The question of whether the U. S. Senate should even consider Amy Coney Barrett’s nomination to the Supreme Court this essay will not address. Instead I wish to examine another question: How can people who possess many fine qualities, like personal kindness, be so wrong–to my mind–about political matters? How can any such people, for example, vote for Trump? 

As a progressive, I have often wondered about this. Perhaps many other progressives have too. Much of recent media reporting about Amy Coney Barrett, Trump’s choice to replace Ruth Bader Ginsburg on the Supreme Court, has led me to reflect further on this.

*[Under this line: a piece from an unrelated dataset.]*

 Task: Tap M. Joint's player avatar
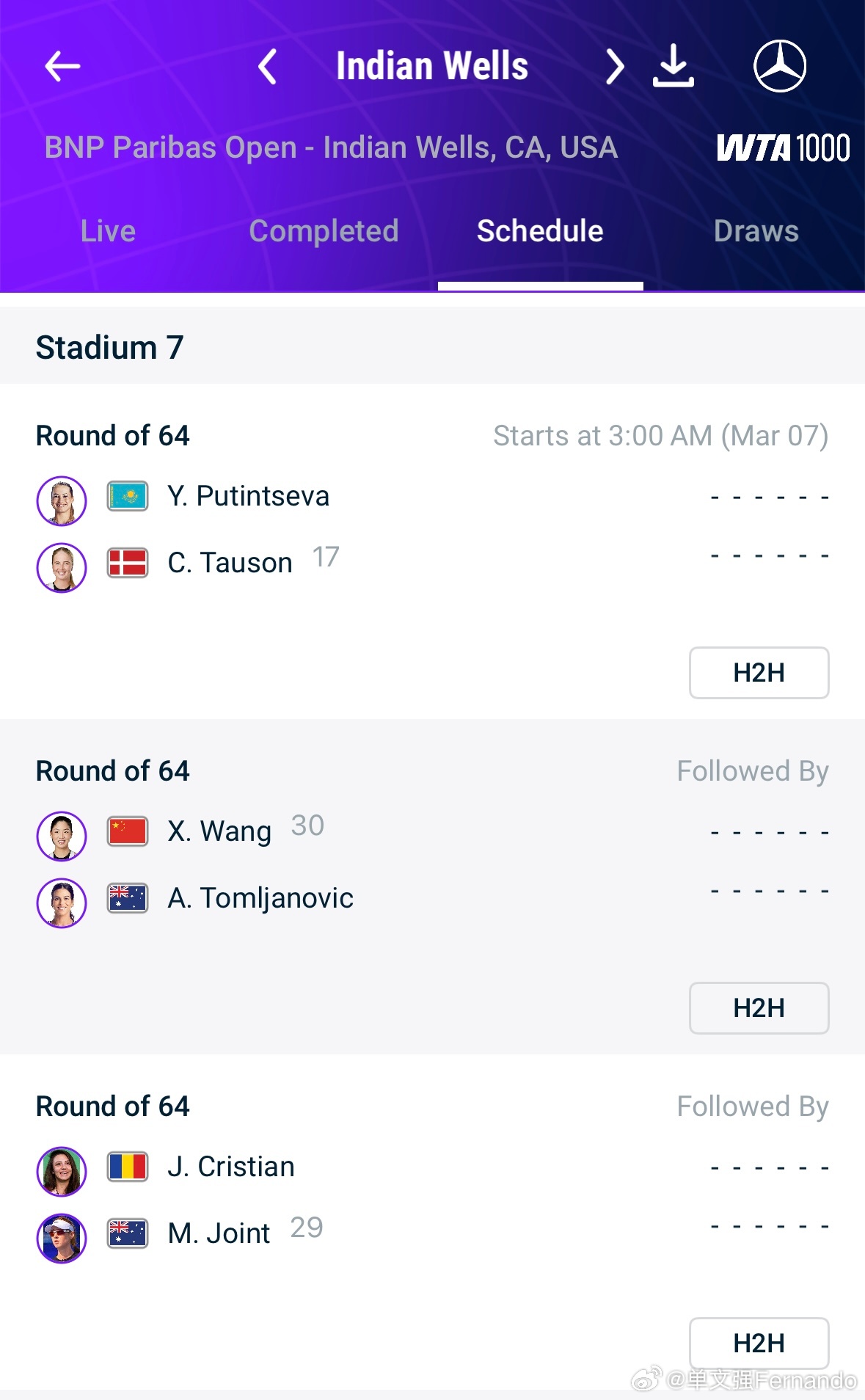point(62,1238)
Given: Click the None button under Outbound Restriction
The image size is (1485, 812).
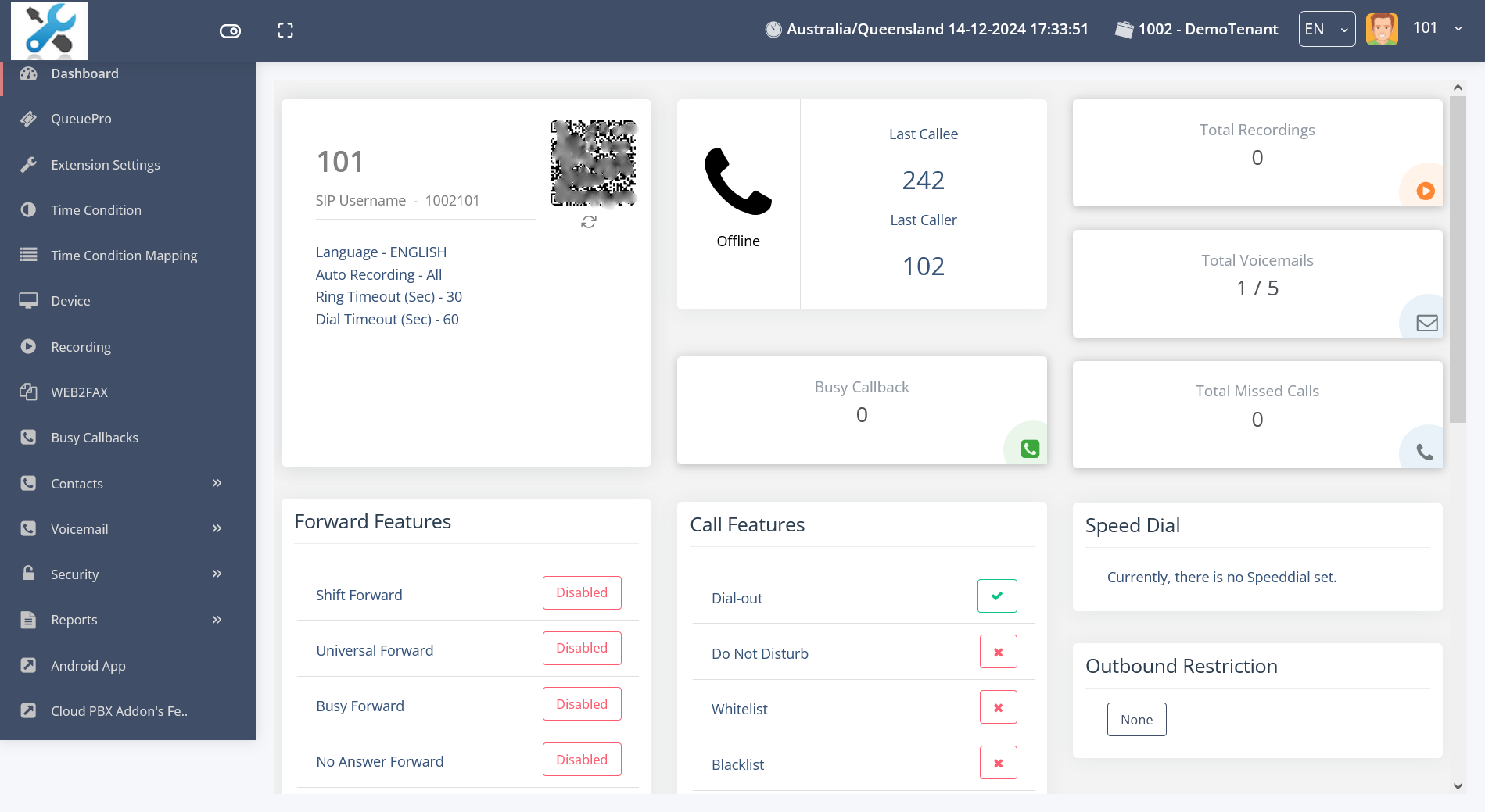Looking at the screenshot, I should click(1136, 720).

According to various media reports, Barrett takes her Catholicism seriously and tries to be a good Catholic. Many of her fellow judges and professors at Notre Dame Law School, including some liberals, think she is a fine person. One of them, O. Carter Snead, has written in The Washington Post, “I have many progressive friends who, already anxious about our country, are finding the possibility that Justice Ruth Bader Ginsburg might be replaced by Amy Coney Barrett almost too much to bear. But . . . . I can assure worried liberals that there is nothing about the prospect of a Justice Barrett that should cause them to fear.” He goes on to say, “Even more reassuring to Barrett skeptics should be her remarkable humility. There are plenty of smart people in elite academia and on the federal bench, but few with Barrett’s generosity of spirit.” 

Although I am willing to concede that Barrett may be a fine person in many respects, Snead’s assurance that progressives or liberals (not really the same) have no reason to be anxious or fearful about her nomination is more problematic.